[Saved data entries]
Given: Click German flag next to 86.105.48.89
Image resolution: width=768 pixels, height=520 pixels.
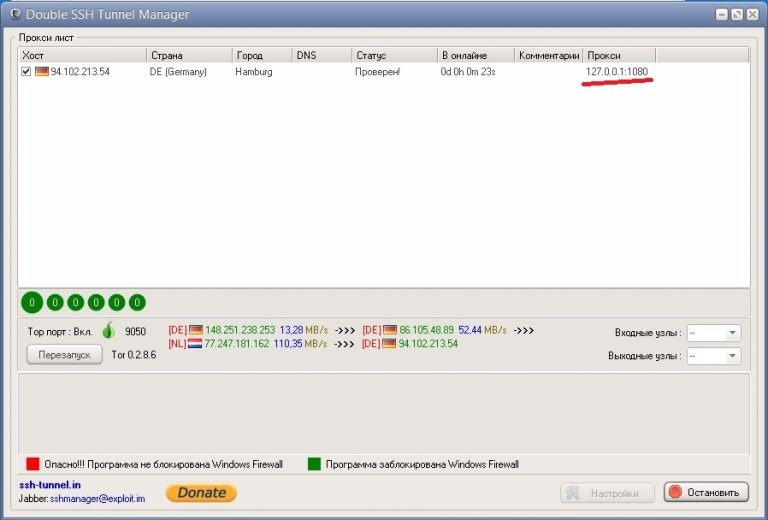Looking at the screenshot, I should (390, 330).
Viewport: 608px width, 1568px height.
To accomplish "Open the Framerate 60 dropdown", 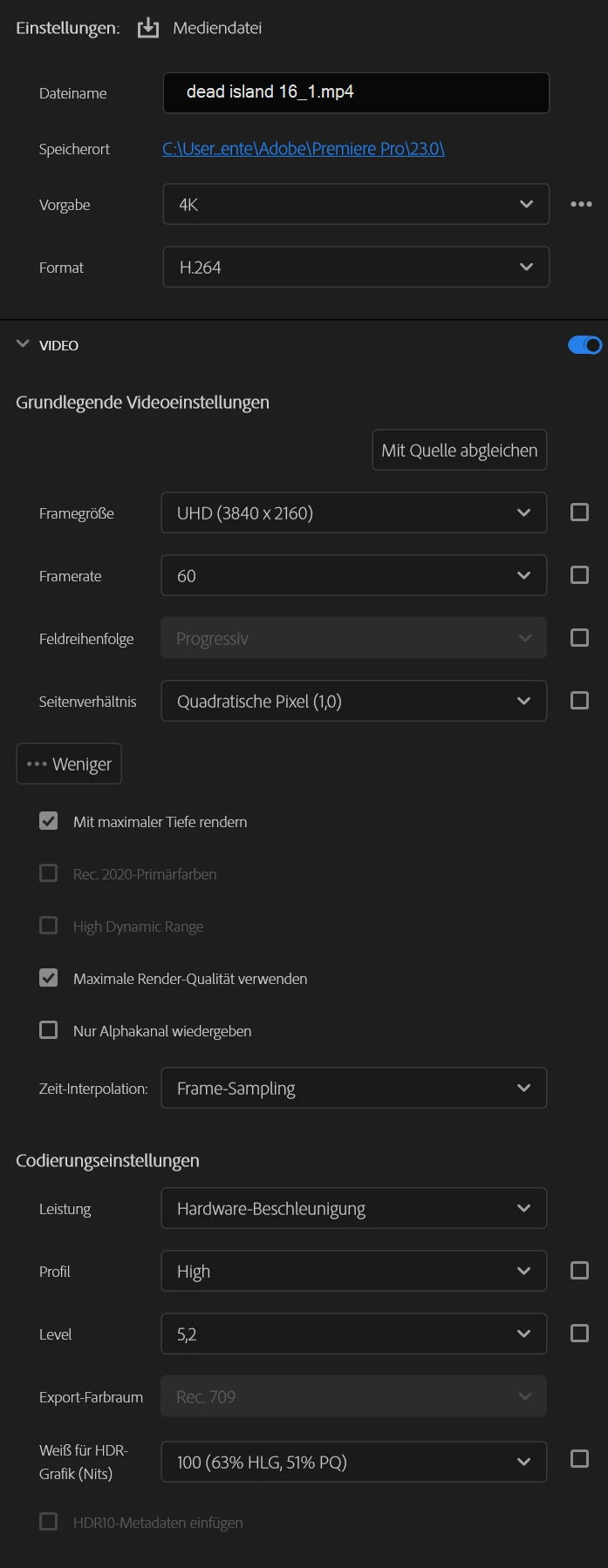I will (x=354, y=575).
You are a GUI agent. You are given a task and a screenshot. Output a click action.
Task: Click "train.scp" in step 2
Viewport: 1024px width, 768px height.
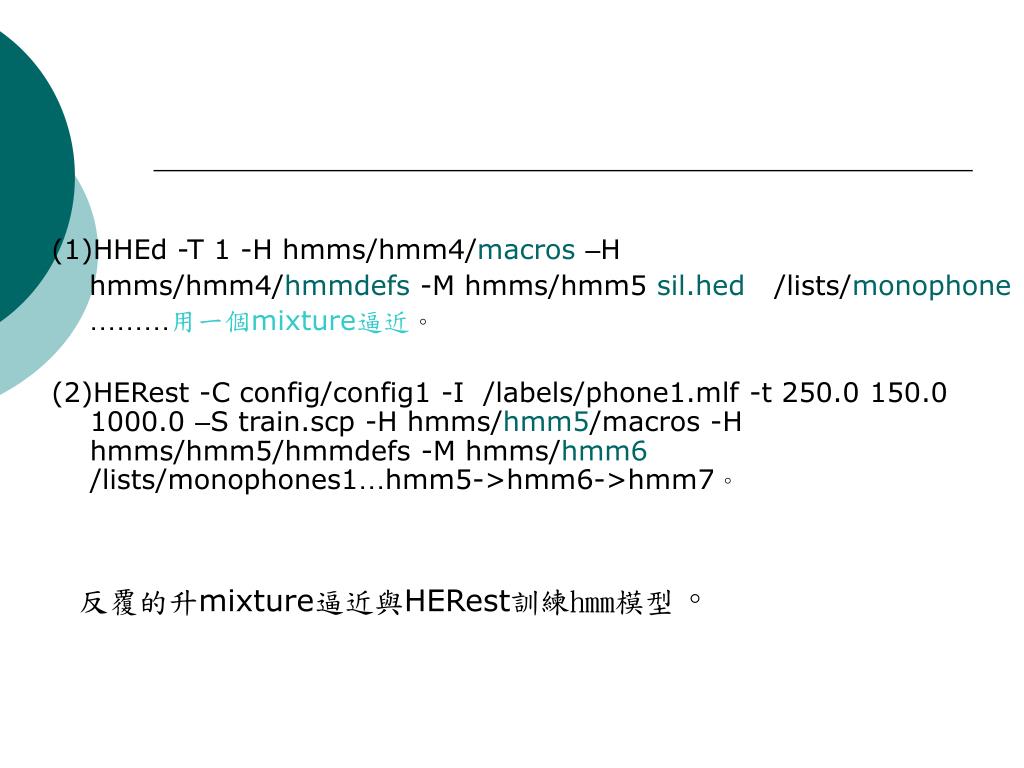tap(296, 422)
---
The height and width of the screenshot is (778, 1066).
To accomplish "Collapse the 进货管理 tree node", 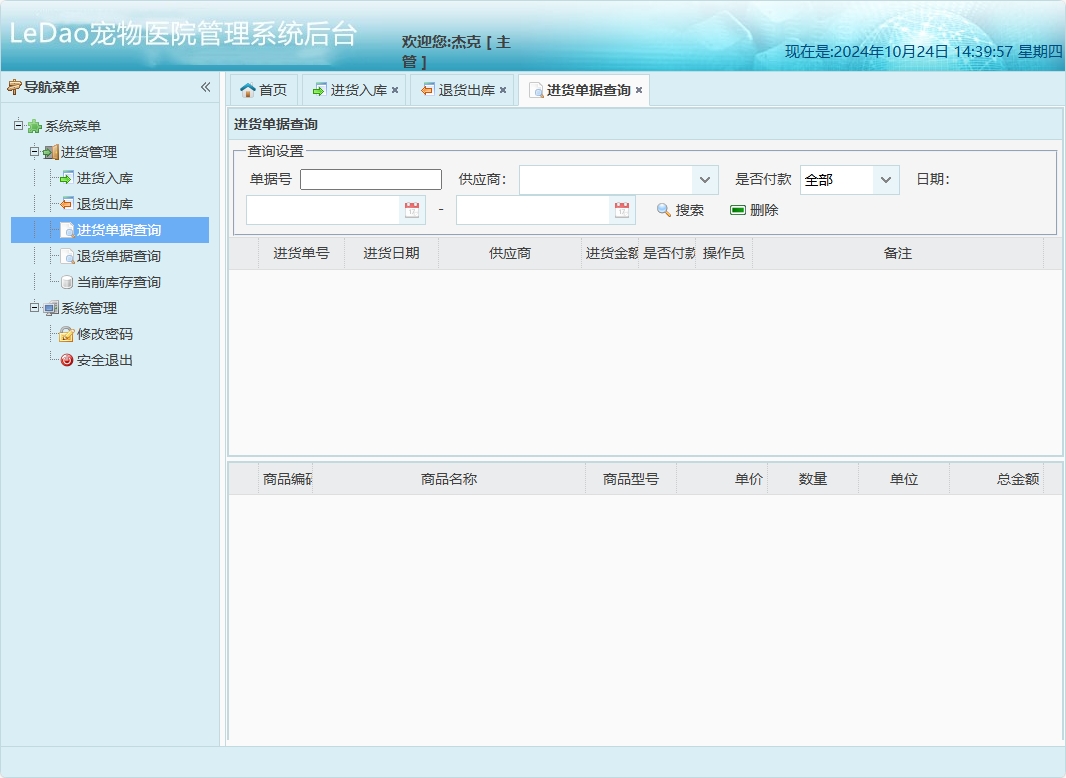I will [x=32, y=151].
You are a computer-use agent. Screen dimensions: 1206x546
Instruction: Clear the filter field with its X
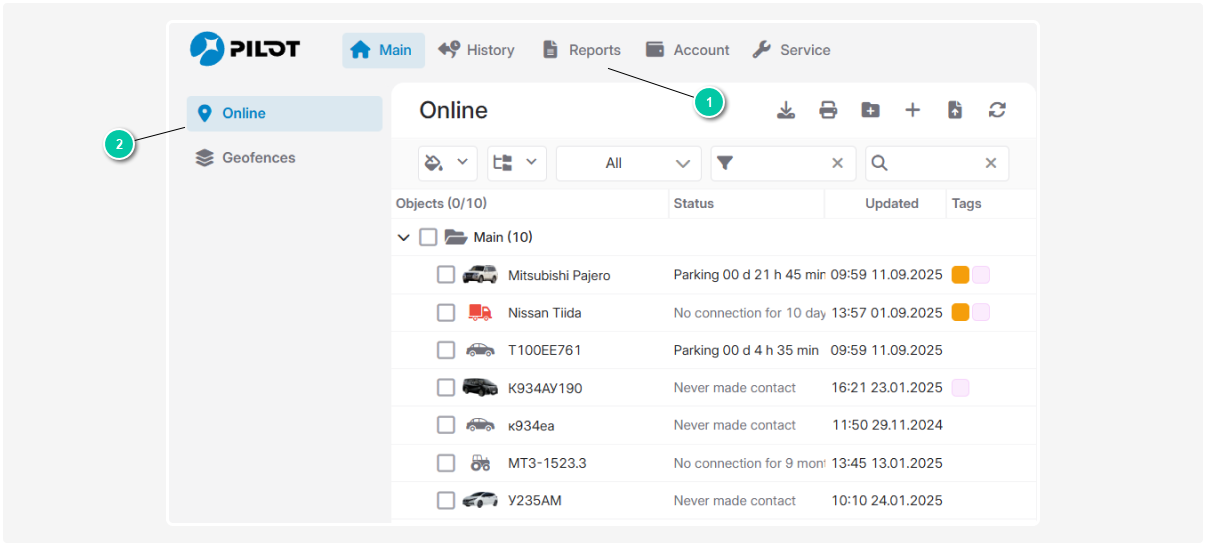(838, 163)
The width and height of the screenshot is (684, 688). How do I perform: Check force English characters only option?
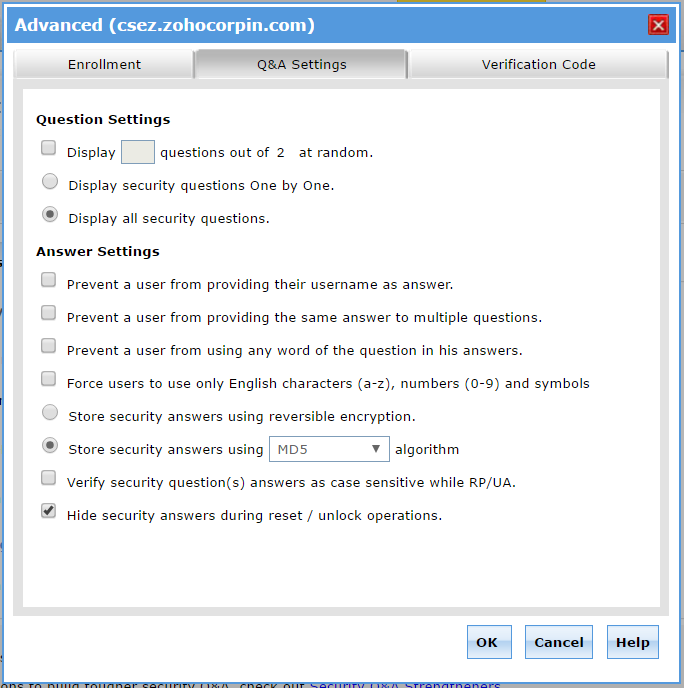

**TASK TO CARRY OUT**. The answer is a number only: how many lines of the data above include "agent"?

**EXERCISE RESULT**. 2